Pakistan unexpectedly raised its benchmark interest rate by a full percentage point to prevent stronger-than-anticipated inflation from spiraling out of control.
State Bank of Pakistan increased the target rate to 16 percent on Friday, a move expected by just one of 44 economists in a Bloomberg survey while the rest had predicted no change.
The authority also raised its annual inflation forecast to 21 percent-23 percent from about 18 percent-20 percent.
“Inflationary pressures have proven to be stronger and more persistent than expected,” the central bank said in a statement.
The tightening “is aimed at ensuring that elevated inflation does not become entrenched and that risks to financial stability are contained, thus paving the way for higher growth on a more sustainable basis,” it said.

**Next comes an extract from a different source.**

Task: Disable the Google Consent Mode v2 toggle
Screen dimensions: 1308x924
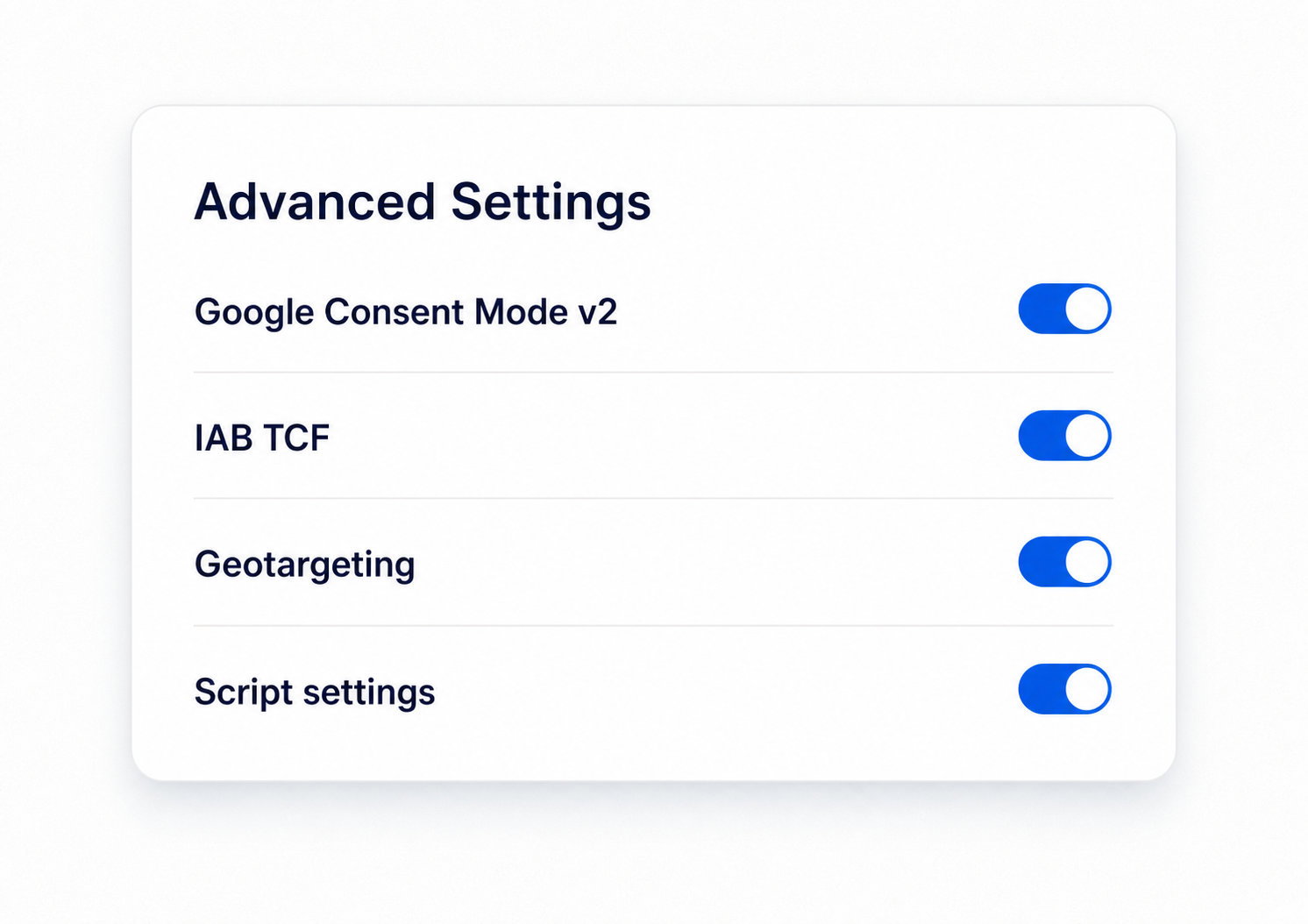Action: [1064, 309]

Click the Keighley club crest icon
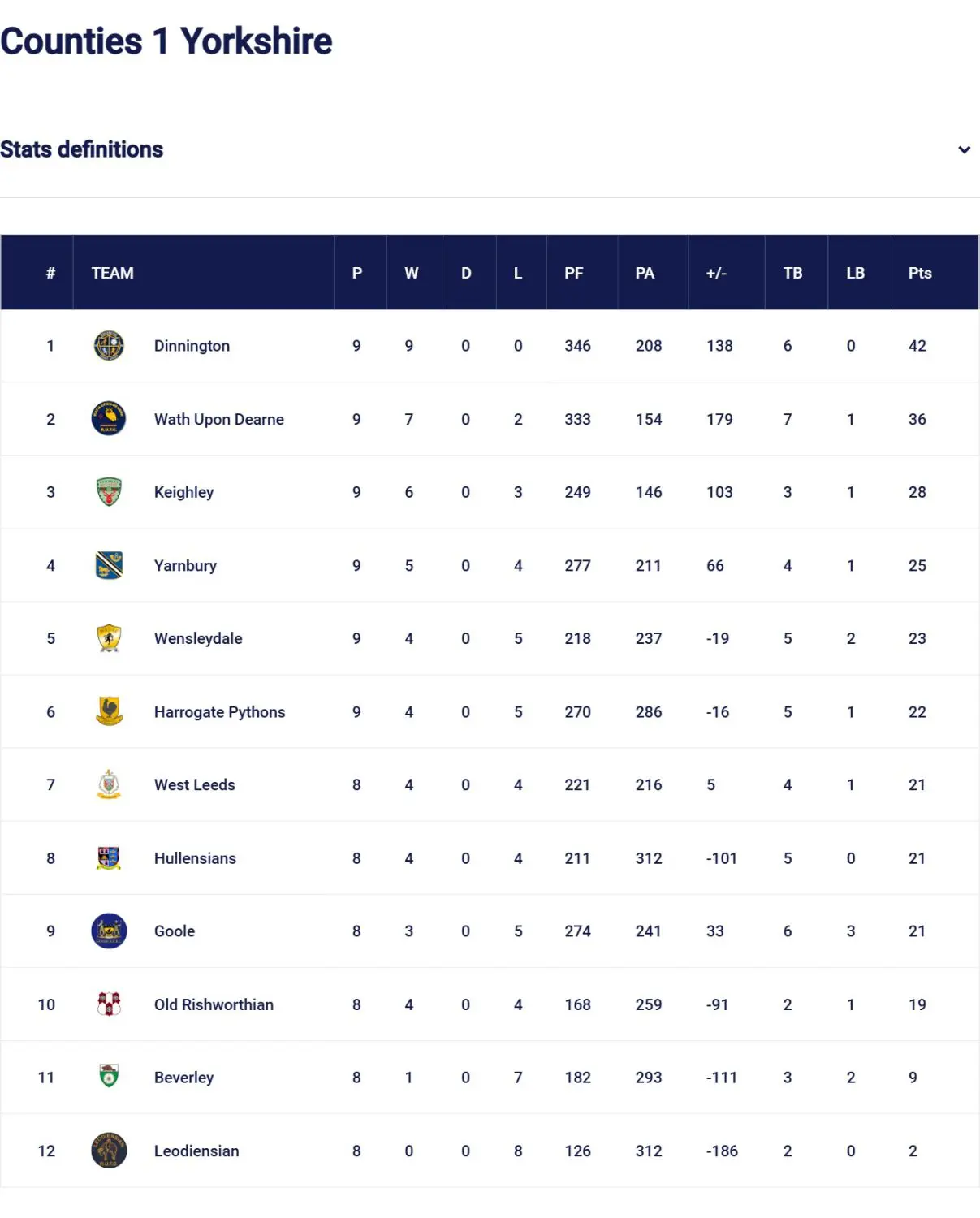point(109,492)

Higher interest rates add another layer of complexity to the challenges facing the South Asian nation, which is still to fully assess the damage from devastating floods.
The delay is also holding up a loan disbursal from the International Monetary Fund. Meanwhile ex-premier Imran Khan is holding street rallies to force early elections.

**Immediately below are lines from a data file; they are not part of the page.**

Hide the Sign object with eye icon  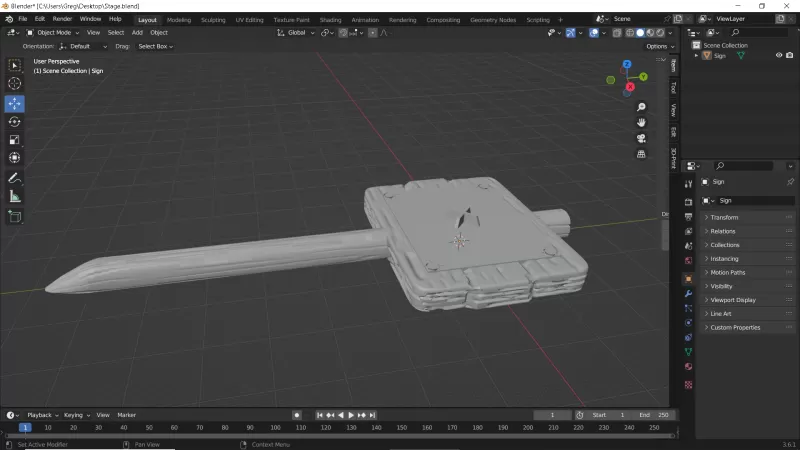(779, 56)
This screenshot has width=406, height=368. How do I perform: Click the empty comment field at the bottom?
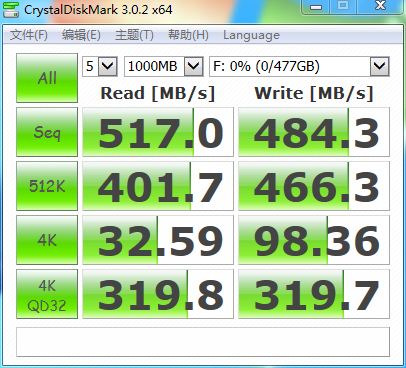tap(203, 342)
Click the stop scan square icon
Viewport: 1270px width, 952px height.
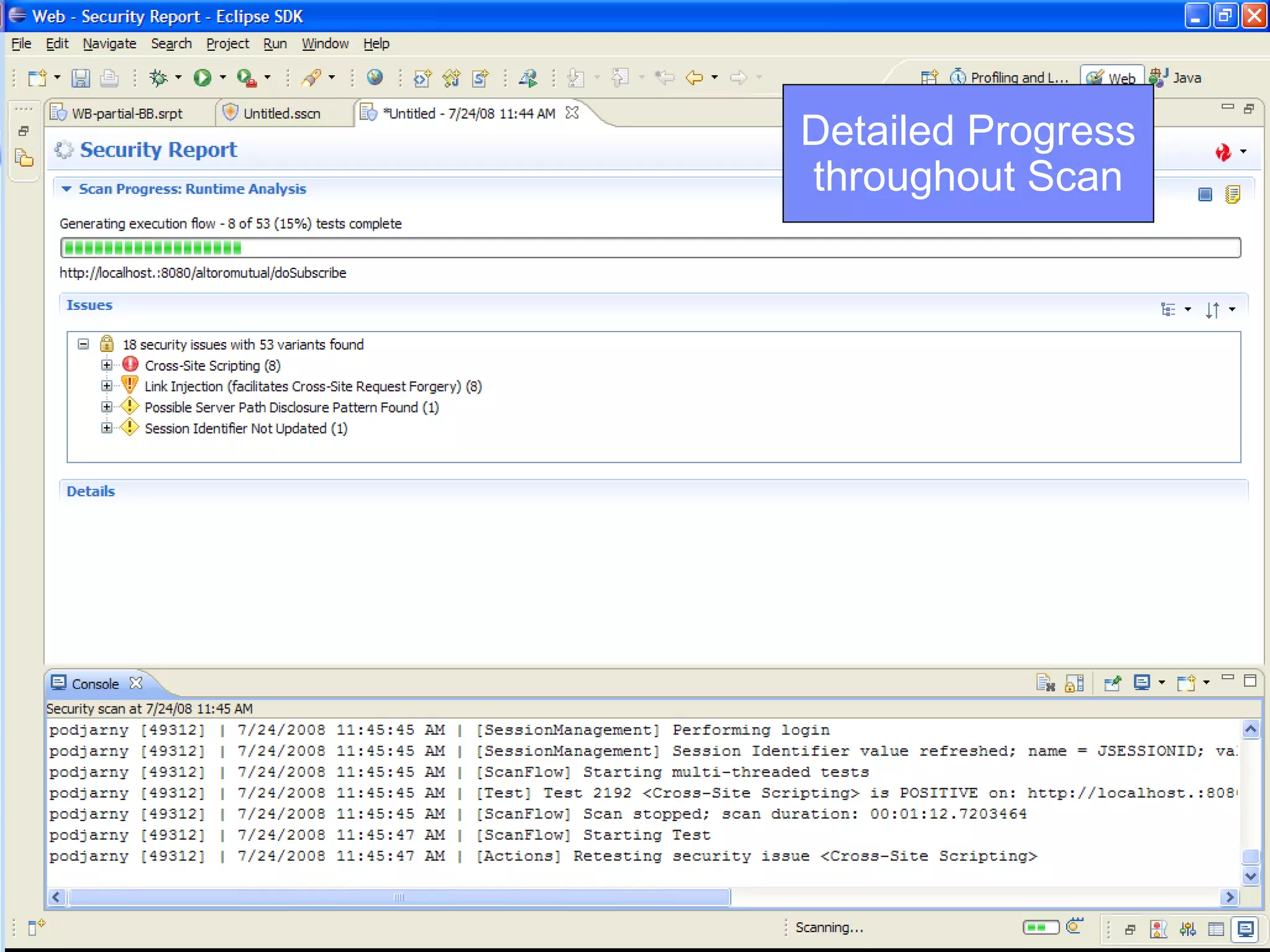pos(1204,195)
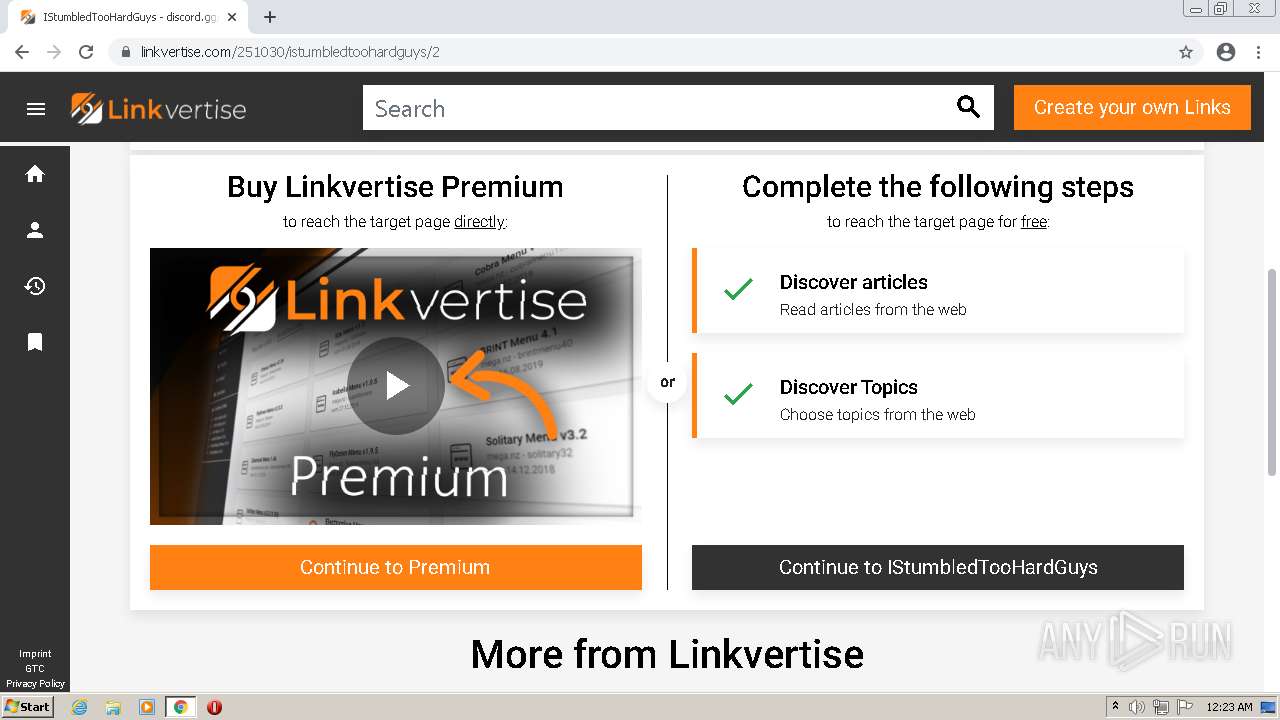Screen dimensions: 1280x720
Task: Open the hamburger menu icon
Action: pyautogui.click(x=36, y=109)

In the short term, the economic outlook looks bleak. Pakistan’s foreign exchange reserves cover about one month of imports, less than the IMF’s three-month benchmark. Inflation rose more than expected to about 26.6 percent in October.
The rupee could weaken by 10 percent in the coming months, according to Mackay Shields UK LLP and Tellimer Ltd.
The nation is arranging funds and plans to repay a $1 billion sukuk bond on December 2, central bank Governor Jameel Ahmad said at a briefing Friday. He said repayment needs in the year started July 1 total about $25 billion, with most of it rolled-over or paid.
Ahmad added that the SBP will monitor price pressures.
“Amid the ongoing economic slowdown, inflation is increasingly being driven by persistent global and domestic supply shocks that are raising costs,” the SBP said. “In turn, these shocks are spilling over into broader prices and wages.”